Collected data:
◆ ◆ ◆ ◆ ◆ ◆ ◆

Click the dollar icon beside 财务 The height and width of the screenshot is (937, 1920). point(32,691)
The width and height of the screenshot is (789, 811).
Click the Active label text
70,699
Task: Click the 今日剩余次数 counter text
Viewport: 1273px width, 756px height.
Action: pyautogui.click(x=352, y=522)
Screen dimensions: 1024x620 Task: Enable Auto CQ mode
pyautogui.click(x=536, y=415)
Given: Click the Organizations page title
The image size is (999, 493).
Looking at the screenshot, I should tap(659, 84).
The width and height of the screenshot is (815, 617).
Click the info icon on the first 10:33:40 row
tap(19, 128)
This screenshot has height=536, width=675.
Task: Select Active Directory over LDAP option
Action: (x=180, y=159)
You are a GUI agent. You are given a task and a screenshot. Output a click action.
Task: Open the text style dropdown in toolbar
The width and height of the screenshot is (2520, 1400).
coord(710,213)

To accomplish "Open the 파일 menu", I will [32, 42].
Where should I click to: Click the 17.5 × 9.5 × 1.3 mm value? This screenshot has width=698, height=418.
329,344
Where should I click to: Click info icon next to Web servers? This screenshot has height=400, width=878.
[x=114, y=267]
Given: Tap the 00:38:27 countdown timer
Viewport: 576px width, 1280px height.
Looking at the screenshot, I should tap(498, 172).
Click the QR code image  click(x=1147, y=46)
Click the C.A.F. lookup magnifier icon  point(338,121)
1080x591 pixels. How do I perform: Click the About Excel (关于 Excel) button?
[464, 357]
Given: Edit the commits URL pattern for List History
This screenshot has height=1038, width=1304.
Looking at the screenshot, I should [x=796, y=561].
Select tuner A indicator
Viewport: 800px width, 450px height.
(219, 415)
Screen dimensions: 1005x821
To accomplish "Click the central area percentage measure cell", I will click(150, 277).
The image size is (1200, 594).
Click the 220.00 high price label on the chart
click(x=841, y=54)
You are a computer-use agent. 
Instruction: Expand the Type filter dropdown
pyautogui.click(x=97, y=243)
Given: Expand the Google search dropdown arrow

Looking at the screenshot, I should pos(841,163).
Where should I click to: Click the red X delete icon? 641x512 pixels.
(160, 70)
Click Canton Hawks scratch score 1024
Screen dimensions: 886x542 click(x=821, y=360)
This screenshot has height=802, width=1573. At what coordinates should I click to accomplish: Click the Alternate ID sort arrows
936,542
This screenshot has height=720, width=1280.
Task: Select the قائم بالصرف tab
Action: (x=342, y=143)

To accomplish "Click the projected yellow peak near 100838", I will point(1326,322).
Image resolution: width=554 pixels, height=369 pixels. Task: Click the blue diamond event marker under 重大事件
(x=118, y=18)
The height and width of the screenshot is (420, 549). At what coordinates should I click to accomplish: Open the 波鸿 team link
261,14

◆ ◆ ◆ ◆ ◆ ◆ ◆

__Directions__
Reproduce the data in its entirety, matching each character.

__Answer to the exercise__
Click the dollar icon beside 财务 The height and width of the screenshot is (937, 1920). point(32,691)
The width and height of the screenshot is (789, 811).
Click the Active label text
70,699
Task: Click the 今日剩余次数 counter text
Viewport: 1273px width, 756px height.
Action: pyautogui.click(x=352, y=522)
Screen dimensions: 1024x620 Task: Enable Auto CQ mode
pyautogui.click(x=536, y=415)
Given: Click the Organizations page title
The image size is (999, 493).
Looking at the screenshot, I should tap(659, 84).
The width and height of the screenshot is (815, 617).
Click the info icon on the first 10:33:40 row
tap(19, 128)
This screenshot has height=536, width=675.
Task: Select Active Directory over LDAP option
Action: (x=180, y=159)
You are a GUI agent. You are given a task and a screenshot. Output a click action.
Task: Open the text style dropdown in toolbar
The width and height of the screenshot is (2520, 1400).
coord(710,213)

To accomplish "Open the 파일 menu", I will [32, 42].
Where should I click to: Click the 17.5 × 9.5 × 1.3 mm value? This screenshot has width=698, height=418.
329,344
Where should I click to: Click info icon next to Web servers? This screenshot has height=400, width=878.
[x=114, y=267]
Given: Tap the 00:38:27 countdown timer
Viewport: 576px width, 1280px height.
Looking at the screenshot, I should tap(498, 172).
Click the QR code image  click(x=1147, y=46)
Click the C.A.F. lookup magnifier icon  point(338,121)
1080x591 pixels. How do I perform: Click the About Excel (关于 Excel) button?
[464, 357]
Given: Edit the commits URL pattern for List History
This screenshot has height=1038, width=1304.
Looking at the screenshot, I should [x=796, y=561].
Select tuner A indicator
Viewport: 800px width, 450px height.
(219, 415)
Screen dimensions: 1005x821
To accomplish "Click the central area percentage measure cell", I will click(150, 277).
The image size is (1200, 594).
Click the 220.00 high price label on the chart
click(x=841, y=54)
You are a computer-use agent. 
Instruction: Expand the Type filter dropdown
pyautogui.click(x=97, y=243)
Given: Expand the Google search dropdown arrow

Looking at the screenshot, I should pos(841,163).
Where should I click to: Click the red X delete icon? 641x512 pixels.
(160, 70)
Click Canton Hawks scratch score 1024
Screen dimensions: 886x542 click(x=821, y=360)
This screenshot has height=802, width=1573. At what coordinates should I click to accomplish: Click the Alternate ID sort arrows
936,542
This screenshot has height=720, width=1280.
Task: Select the قائم بالصرف tab
Action: (x=342, y=143)

To accomplish "Click the projected yellow peak near 100838", I will point(1326,322).
Image resolution: width=554 pixels, height=369 pixels. Task: Click the blue diamond event marker under 重大事件
(x=118, y=18)
The height and width of the screenshot is (420, 549). At what coordinates should I click to accomplish: Open the 波鸿 team link
261,14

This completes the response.